WRITTEN TASK
Convert the listing below into a JSON list of strings with one string per line. Omit blank lines and leave out the pictures.

DATA PROVIDED

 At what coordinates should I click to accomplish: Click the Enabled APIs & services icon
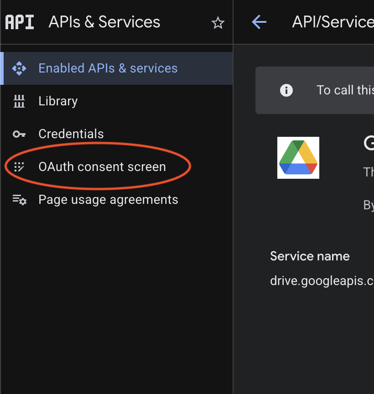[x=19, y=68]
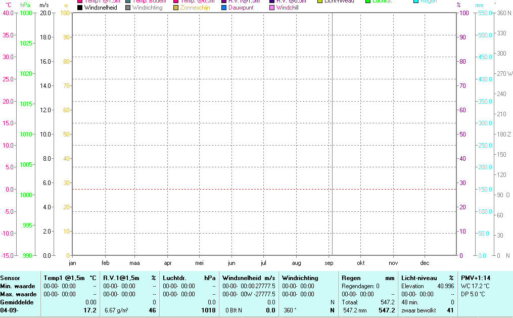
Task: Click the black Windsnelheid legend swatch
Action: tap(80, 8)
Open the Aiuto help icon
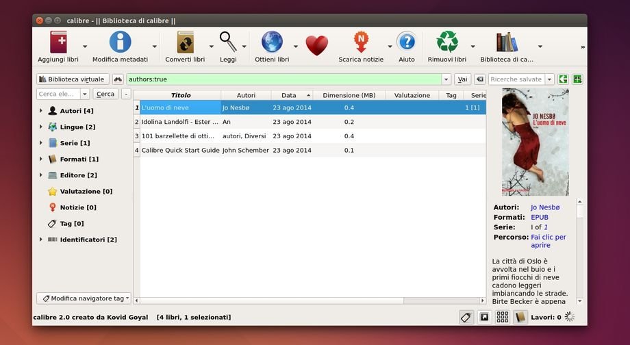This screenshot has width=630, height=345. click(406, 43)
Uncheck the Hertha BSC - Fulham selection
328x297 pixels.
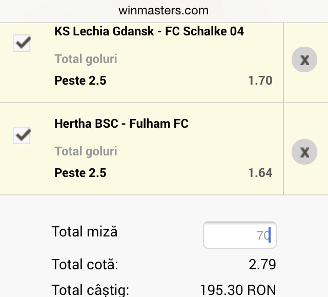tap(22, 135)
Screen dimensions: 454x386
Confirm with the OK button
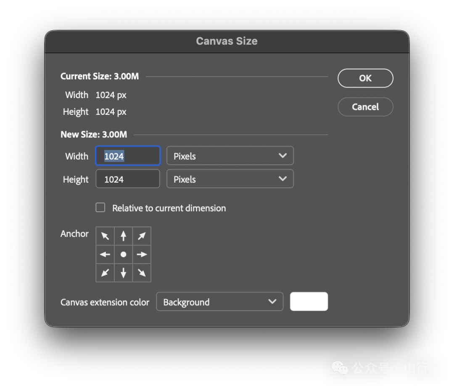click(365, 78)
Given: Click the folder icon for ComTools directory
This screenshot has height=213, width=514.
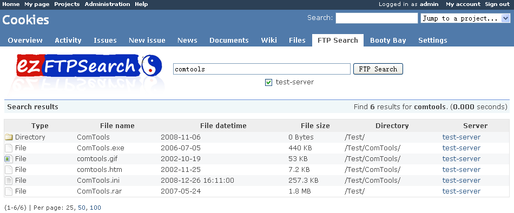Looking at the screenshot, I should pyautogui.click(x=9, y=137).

SOLUTION TO THE PROBLEM
[
  " At what coordinates should I click to accomplish: Click the Enabled APIs & services icon",
  "[x=19, y=68]",
  "Task: Click the black Windsnelheid legend swatch",
  "Action: tap(80, 8)",
  "Open the Aiuto help icon",
  "This screenshot has width=630, height=345. click(406, 43)",
  "Uncheck the Hertha BSC - Fulham selection",
  "328x297 pixels.",
  "tap(22, 135)",
  "Screen dimensions: 454x386",
  "Confirm with the OK button",
  "click(365, 78)",
  "Given: Click the folder icon for ComTools directory",
  "This screenshot has height=213, width=514.",
  "Looking at the screenshot, I should pyautogui.click(x=9, y=137)."
]